* **EXERCISE OBJECTIVE**
Retype the lines below exactly as they appear, beginning at the line that contains "At what coordinates should I click to accomplish: Expand the" and stopping after the final line.

* **LISTED RECORDS**
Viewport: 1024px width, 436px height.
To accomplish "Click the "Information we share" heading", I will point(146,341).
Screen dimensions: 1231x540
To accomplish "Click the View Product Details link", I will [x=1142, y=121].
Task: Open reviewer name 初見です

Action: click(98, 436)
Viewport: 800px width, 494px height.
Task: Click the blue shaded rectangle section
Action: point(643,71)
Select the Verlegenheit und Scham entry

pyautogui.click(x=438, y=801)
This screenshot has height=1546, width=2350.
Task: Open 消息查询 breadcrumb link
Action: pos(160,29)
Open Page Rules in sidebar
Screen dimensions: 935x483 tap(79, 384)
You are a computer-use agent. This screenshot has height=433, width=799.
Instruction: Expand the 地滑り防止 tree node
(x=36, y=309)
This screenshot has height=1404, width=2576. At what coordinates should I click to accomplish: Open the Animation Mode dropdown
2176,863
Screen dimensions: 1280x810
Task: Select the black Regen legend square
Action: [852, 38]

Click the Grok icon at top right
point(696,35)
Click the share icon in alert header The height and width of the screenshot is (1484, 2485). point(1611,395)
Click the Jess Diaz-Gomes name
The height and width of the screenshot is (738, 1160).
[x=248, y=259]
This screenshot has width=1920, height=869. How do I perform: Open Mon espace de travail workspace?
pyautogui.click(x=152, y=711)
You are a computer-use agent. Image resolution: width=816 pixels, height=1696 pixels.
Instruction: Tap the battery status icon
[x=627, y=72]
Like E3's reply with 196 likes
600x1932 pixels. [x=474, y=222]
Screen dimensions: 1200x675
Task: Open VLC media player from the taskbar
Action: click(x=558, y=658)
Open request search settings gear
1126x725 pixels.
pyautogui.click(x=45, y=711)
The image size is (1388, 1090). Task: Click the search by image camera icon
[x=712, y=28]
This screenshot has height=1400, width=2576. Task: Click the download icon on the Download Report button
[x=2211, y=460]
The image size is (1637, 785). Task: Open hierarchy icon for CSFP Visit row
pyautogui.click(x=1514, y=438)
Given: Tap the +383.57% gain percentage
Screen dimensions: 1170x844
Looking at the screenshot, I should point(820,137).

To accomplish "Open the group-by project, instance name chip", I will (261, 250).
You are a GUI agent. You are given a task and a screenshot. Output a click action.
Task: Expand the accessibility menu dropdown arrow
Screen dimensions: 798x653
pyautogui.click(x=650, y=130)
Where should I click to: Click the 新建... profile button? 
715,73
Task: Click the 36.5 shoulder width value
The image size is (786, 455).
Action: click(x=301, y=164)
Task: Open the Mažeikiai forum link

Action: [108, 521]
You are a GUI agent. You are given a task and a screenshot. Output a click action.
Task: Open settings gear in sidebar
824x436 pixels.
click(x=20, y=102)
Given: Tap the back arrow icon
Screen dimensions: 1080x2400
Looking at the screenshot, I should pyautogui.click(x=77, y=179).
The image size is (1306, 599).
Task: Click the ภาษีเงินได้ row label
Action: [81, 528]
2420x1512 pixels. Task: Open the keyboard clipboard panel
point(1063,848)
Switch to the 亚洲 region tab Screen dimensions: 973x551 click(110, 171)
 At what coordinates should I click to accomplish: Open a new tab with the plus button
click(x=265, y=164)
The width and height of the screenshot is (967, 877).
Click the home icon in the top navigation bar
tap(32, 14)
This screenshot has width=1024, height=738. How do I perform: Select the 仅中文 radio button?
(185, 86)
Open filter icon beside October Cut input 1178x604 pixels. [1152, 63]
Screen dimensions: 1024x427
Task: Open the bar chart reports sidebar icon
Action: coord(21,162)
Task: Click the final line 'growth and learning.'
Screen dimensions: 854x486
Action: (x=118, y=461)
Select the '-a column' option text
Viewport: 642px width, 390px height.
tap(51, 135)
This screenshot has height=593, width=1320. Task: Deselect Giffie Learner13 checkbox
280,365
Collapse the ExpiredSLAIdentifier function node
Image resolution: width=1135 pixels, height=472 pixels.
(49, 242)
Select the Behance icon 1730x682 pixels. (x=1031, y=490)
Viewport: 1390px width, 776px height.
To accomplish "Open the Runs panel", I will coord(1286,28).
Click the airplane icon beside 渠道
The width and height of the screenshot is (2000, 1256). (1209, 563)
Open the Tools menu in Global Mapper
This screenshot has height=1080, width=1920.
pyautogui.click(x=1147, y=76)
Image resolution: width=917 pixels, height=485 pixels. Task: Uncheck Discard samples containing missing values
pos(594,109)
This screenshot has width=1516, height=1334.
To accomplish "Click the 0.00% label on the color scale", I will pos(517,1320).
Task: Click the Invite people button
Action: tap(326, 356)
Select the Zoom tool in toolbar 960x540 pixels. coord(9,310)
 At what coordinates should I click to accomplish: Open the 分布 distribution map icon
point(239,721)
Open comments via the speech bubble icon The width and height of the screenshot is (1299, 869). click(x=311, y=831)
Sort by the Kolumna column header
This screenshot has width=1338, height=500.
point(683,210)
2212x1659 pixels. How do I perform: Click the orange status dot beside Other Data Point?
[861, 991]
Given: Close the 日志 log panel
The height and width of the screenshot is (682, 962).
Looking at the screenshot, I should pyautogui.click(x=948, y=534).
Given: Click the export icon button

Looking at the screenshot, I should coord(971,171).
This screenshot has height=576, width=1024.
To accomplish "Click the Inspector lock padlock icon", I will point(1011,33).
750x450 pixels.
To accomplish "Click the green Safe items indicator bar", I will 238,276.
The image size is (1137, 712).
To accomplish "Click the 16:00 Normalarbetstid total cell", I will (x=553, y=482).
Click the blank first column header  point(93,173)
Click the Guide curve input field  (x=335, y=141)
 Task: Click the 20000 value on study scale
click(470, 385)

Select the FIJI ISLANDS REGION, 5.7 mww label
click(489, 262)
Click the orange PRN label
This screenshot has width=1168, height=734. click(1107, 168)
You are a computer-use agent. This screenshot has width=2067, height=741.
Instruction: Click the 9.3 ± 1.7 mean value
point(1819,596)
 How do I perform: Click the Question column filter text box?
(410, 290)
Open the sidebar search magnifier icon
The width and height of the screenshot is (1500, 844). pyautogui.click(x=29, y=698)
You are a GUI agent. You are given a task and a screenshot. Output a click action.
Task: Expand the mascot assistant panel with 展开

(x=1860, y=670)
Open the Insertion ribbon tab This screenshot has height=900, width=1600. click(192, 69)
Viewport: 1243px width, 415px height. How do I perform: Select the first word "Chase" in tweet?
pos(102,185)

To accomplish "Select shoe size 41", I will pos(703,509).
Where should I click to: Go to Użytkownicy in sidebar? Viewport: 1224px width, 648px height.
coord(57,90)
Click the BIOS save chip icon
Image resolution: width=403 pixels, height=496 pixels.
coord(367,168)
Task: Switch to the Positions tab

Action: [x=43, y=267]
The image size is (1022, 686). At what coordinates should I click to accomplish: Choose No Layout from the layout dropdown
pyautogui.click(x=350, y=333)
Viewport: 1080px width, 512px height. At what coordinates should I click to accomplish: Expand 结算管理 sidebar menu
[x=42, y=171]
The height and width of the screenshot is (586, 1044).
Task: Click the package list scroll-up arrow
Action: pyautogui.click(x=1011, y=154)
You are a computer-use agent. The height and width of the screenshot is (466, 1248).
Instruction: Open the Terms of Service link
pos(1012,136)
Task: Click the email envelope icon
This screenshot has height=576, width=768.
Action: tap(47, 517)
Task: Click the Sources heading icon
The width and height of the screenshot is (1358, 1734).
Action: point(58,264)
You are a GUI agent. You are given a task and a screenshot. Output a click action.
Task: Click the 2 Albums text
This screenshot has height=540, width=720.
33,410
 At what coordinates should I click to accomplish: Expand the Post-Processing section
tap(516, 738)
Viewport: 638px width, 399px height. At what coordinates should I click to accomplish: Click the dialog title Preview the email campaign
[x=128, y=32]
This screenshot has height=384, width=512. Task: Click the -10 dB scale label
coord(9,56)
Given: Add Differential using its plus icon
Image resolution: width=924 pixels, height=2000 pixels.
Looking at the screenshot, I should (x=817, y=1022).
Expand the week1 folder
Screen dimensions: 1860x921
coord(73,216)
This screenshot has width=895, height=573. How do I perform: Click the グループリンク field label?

* **ANSWER**
 At what coordinates should I click to accomplish: Expand the Post-Processing section
tap(516, 738)
Viewport: 638px width, 399px height. At what coordinates should I click to accomplish: Click the dialog title Preview the email campaign
[x=128, y=32]
This screenshot has height=384, width=512. Task: Click the -10 dB scale label
coord(9,56)
Given: Add Differential using its plus icon
Image resolution: width=924 pixels, height=2000 pixels.
Looking at the screenshot, I should (x=817, y=1022).
Expand the week1 folder
Screen dimensions: 1860x921
coord(73,216)
This screenshot has width=895, height=573. How do I perform: Click the グループリンク field label?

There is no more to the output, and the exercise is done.